Precautions to be taken by user: Don't plug into strange computers?

Threats:

   - Theft by non sophisticated adversary. Mitigation: PIN/Key code
   - Theft by sophisticated adversary (e.g. NSA). Mitigation: Encrypt the
   secrets with the PIN
   - Modification by a sophisticated adversary. Primary Mitigation:
   Potting. Hardware Protection. This certainly is the strongest, though least
   likely threat model. Its' difficult to find a way to protect from this one
   in general; a smart card chip would help, though based upon disassembly by
   people like Flylogic Engineering they don't buy you much.
   - Reading of memory from a live instance by an adversary. Mitigation:
   Don't keep keys in RAM unless you're doing a cryptographic operation. Have
   relatively short timeouts after which PIN re-entry is required, preferably
   non-resettable.

   Could implement some form of "tamper detect" system, e.g fragile wires
   embedded over the chip which would provide indication of case tampering.
   Issues with these though (e.g. accidental shorting during assembly).
   Determined adversary is liable to be able to counter this.
   - Firmware bugs: Authenticated firmware update mechanism (i.e. require
   the PIN to be entered to authorize new firmware download, validate have
   user validate signature before letting it run? This is trickiest, because
   of confined flash space.
   Maximize simplicity of firmware. Obviously this is somewhat difficult in
   the face of USB. Using an off-chip USB controller avoids that issue, in
   exchange for the other that now the driver and user interface situation is
   made more complex (USB serial ports for one are seriously ugly)

Other features: At a minimum a keypad, a display. This is not going to be
compact.

Potentially: (Micro)SD card slot so can function as encrypted flash drive?

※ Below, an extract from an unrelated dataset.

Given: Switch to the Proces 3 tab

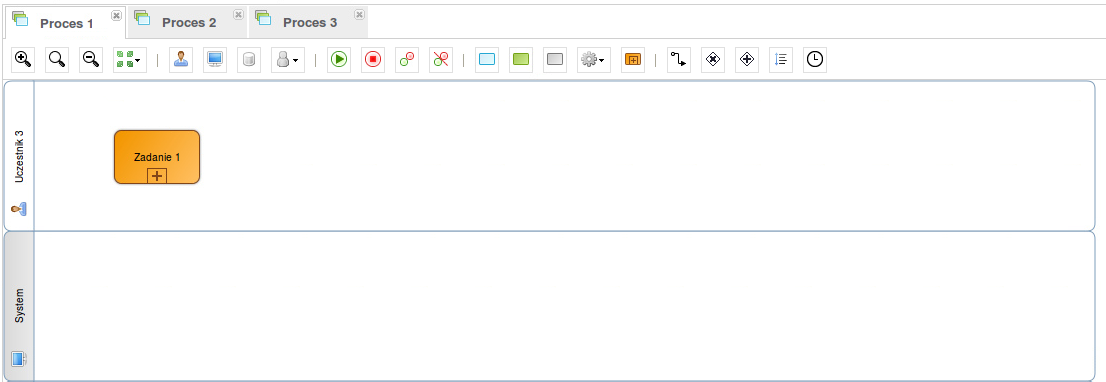Looking at the screenshot, I should (310, 23).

Some form of analog RNG built on PCB? Preferably in addition to some form
of hardware RNG inside the chip (though chip manufacturers are notoriously
cagey about how good their entropy generators are, it can't hurt to mix in
extra slush)


Owen Shepherd
http://owenshepherd.net | owen.shepherd at e43.eu


On 10 January 2014 23:57, Natanael <natanael.l at gmail.com> wrote:

> Den 11 jan 2014 00:23 skrev "Bill Cox" <waywardgeek at gmail.com>:
>
> >
> > I've been noodling the idea of a USB stick designed in a way that we
> > can trust the crypto that goes on there.  It's a hard problem, but
> > there seems to be some guidelines that could help:
> >
> > - Open source hardware - schematics and everything including board
> > layout need to be free
> > - No ICs that could be compromised.  Any CPU would have to be a
> > soft-core in an FPGA, with an open-source design
> > - FPGA configuration memory both readable and writable over a JTAG port
> > - External flash program memory also read/writeable through JTAG
> > - Reasonable hardware RNG where every node in the circuit can be probed
> > - Signal isolation from the PC: solid state relays would swap a simple
> > memory back and forth between the PC side and USB stick side.  Maybe
> > power draw should be randomized to obscure any processing going on.
> > RF shielding should cover the USB stick.  No other communication
> > should be possible.  This is similar to an air gap.
> > - A community supported audit trail verifying produced USB keys are
> secure
> >
> > The idea still has issues.  Where would I be able to store secret keys
> > securely such that an attacker who stole my USB stick could not
> > recover it?  Anyway, it's just a fun idea.  I'd love to have such a
> > device in my pocket.  There's a lot of applications I can think of
> > that could benefit from it, from electronic voting to
> > microtransactions.  As one security expert once said in an
> > electronic-voting discussion I followed, no machine ever connected to
> > the Internet has proven secure.  Could we make such a beast?  I
> > probably don't really have time to work on it, but if a group were
> > building it, I'd participate.
>
> You just put your trust in that the FPGA isn't backdoored. There's been
> backdoored FPGAs before, plenty of times. Secure storage of keys require
> custom hardware as well, an FPGA is just a computational device in itself.
> You need a smartcard or TPM style chip.
>
> Maybe you want an open source HSM?